Uranium has been in a deep bear market since the 2011 Fukushima nuclear accident. Japan shut down its power plants, and the world shifted to significant overproduction, exacerbated by Kazakhstan (now the world’s largest uranium producer) only increasing its production and selling raw material to the spot markets.
Overproduction in homogeneous (e.g., raw material) markets = price collapse.
In November 2016, the price of uranium reached its bottom, $18/lbs (pound).
But uranium is a complex raw material, for which years of inventories are purchased. China began massive purchases, and much of the overproduction has ended up in China’s strategic inventories. Consequently, in the uranium market, Consumption is not the same as Demand. Demand is influenced by Consumption, but also by inventory re-/destocking cycles.
Since 2016, Western power plants have under-purchased and burned through their inventories. Or more accurately, uranium is generally bought with long-term supply contracts (LTC). When Western power plants’ LTCs have run out, they have been reluctant to renegotiate them, as producers have demanded a significantly higher price for LTC pounds than the spot price.
Power plants have preferred burning their own inventories, buying from spot markets, and using carry traders*.
Carry traders are not producers. They enter into 1-3 year contracts with power plants and buy their needs from the spot markets (and sell at significantly lower prices than producers).*
A large wave of LTC expirations will occur in 2020-2023.
At the same time, several uranium companies have had to close their mines. They too have supplied the promised material to power plants by buying directly from the spot markets.
All of this in recent years has meant that 1. markets have shifted to underproduction 2. spot markets have withered 3. power plant inventories have shrunk 4. no new investments in production have occurred (while mines have been depleted and the production side has collapsed) and 5. we are facing a new contract cycle, entering which almost all negotiating power has shifted to producers.
Add COVID19 to the mix, which has forced mine closures (removing 20-25Mlbs from 2020 production (vs 2020E 135-140Mlbs production)), but which has had no impact on nuclear power plants. The depletion of mobile inventories is at an incredibly high level in 2020.
The deficit has grown so severe that even if all closed mines and a number of new ones were brought online, there might not be enough 10-year LTCs for all nuclear power plants.

## Data section
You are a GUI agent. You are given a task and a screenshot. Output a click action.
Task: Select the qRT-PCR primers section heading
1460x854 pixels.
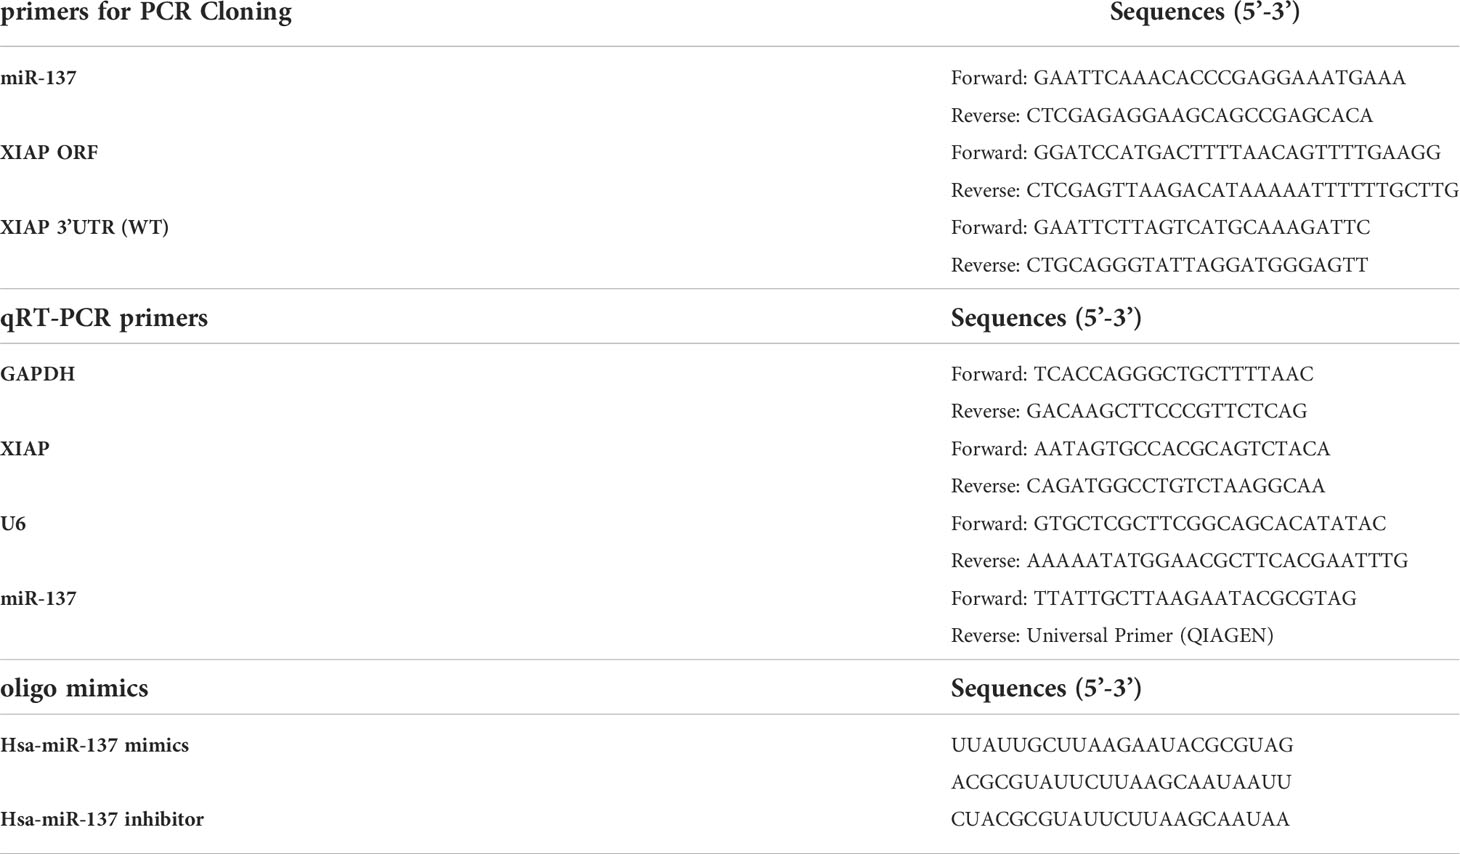click(104, 319)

## Set of tasks
a – In one to three sentences, explain why Western power plants have avoided renegotiating their long-term supply contracts, according to the uranium market text.
b – Please carry on the uranium market text from its last sentence.
The listing has no connection to the uranium market text.

## Results of the tasks
a – When their long-term supply contracts ran out, Western power plants were reluctant to renegotiate them because producers demanded a significantly higher price for LTC pounds than the spot price. They preferred to burn their own inventories, buy from spot markets, and use carry traders.

b –
The economic production cost across the board for uranium mines is >$50/lbs. Today’s $32.5/lbs is still far from what producers need to open closed mines, let alone bring new production online.
Such situations greatly benefit companies with low production costs and the ability to enter into long-term contracts at fixed prices in the next cycle.
The last uranium bull market raised the stock prices of companies in the sector by an average of 2000%. Such sectors are highly susceptible to “hype”. But even excluding hype, the sector has some genuine value that will perform excellently whether similar hype occurs or not.
This is a hyper-cyclical and small niche sector, not followed by many. But this year, uranium has started to gain attention.
The writing is on the wall, and it’s only a matter of time before the price of uranium rises above $50/lbs. The uranium case is 1-4 years. Hyper-cyclical sectors do not work for those who wait on the sidelines and get excited when mainstream media writes about the topic. They work for those who position themselves to benefit from something that is going to happen.
Either the price of uranium will rise within a few years, or lights will have to start shutting down.
- 1. The price of uranium for reactors is ultimately very small. While 75-85% of the electricity price produced by a coal or natural gas power plant is fuel, for a nuclear power plant, uranium accounts for about 5-8 percent of costs. If reactor fuel costs $10/lb more, the electricity price increases by $0.00053/KWh. If a reactor cannot get fuel, you have a multi-billion dollar investment that produces nothing.